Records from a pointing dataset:
"""

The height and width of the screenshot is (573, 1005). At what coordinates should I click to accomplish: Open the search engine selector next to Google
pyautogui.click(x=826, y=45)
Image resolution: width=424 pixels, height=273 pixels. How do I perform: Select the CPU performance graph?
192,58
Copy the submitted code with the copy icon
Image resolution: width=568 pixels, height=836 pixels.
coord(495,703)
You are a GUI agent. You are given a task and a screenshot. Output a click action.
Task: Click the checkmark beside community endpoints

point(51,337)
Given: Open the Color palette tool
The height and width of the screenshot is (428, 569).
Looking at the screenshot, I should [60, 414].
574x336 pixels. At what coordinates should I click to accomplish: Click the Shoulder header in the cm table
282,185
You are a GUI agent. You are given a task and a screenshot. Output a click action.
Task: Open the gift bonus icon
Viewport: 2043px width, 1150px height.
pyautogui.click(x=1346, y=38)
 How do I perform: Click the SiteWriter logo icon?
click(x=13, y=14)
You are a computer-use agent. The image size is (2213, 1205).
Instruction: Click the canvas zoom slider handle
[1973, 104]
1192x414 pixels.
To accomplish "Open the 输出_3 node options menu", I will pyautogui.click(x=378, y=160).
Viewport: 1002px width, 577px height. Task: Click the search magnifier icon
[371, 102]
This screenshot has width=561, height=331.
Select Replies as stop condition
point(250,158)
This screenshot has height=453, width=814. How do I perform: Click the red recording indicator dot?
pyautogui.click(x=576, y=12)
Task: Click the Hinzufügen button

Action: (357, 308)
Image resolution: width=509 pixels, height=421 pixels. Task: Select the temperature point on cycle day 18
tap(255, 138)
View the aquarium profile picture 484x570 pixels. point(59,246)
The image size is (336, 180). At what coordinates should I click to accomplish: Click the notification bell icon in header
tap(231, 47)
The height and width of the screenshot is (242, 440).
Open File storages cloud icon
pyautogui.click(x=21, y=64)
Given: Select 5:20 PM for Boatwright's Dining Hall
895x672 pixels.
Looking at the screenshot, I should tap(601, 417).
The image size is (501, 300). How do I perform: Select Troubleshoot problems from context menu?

"""

Arrange the entries as a JSON list of strings, one string per line, from the very first line up to and including the line with "[1973, 104]". Leave out any blank lines.

[
  "The height and width of the screenshot is (573, 1005). At what coordinates should I click to accomplish: Open the search engine selector next to Google",
  "pyautogui.click(x=826, y=45)",
  "Image resolution: width=424 pixels, height=273 pixels. How do I perform: Select the CPU performance graph?",
  "192,58",
  "Copy the submitted code with the copy icon",
  "Image resolution: width=568 pixels, height=836 pixels.",
  "coord(495,703)",
  "You are a GUI agent. You are given a task and a screenshot. Output a click action.",
  "Task: Click the checkmark beside community endpoints",
  "point(51,337)",
  "Given: Open the Color palette tool",
  "The height and width of the screenshot is (428, 569).",
  "Looking at the screenshot, I should [60, 414].",
  "574x336 pixels. At what coordinates should I click to accomplish: Click the Shoulder header in the cm table",
  "282,185",
  "You are a GUI agent. You are given a task and a screenshot. Output a click action.",
  "Task: Open the gift bonus icon",
  "Viewport: 2043px width, 1150px height.",
  "pyautogui.click(x=1346, y=38)",
  " How do I perform: Click the SiteWriter logo icon?",
  "click(x=13, y=14)",
  "You are a computer-use agent. The image size is (2213, 1205).",
  "Instruction: Click the canvas zoom slider handle",
  "[1973, 104]"
]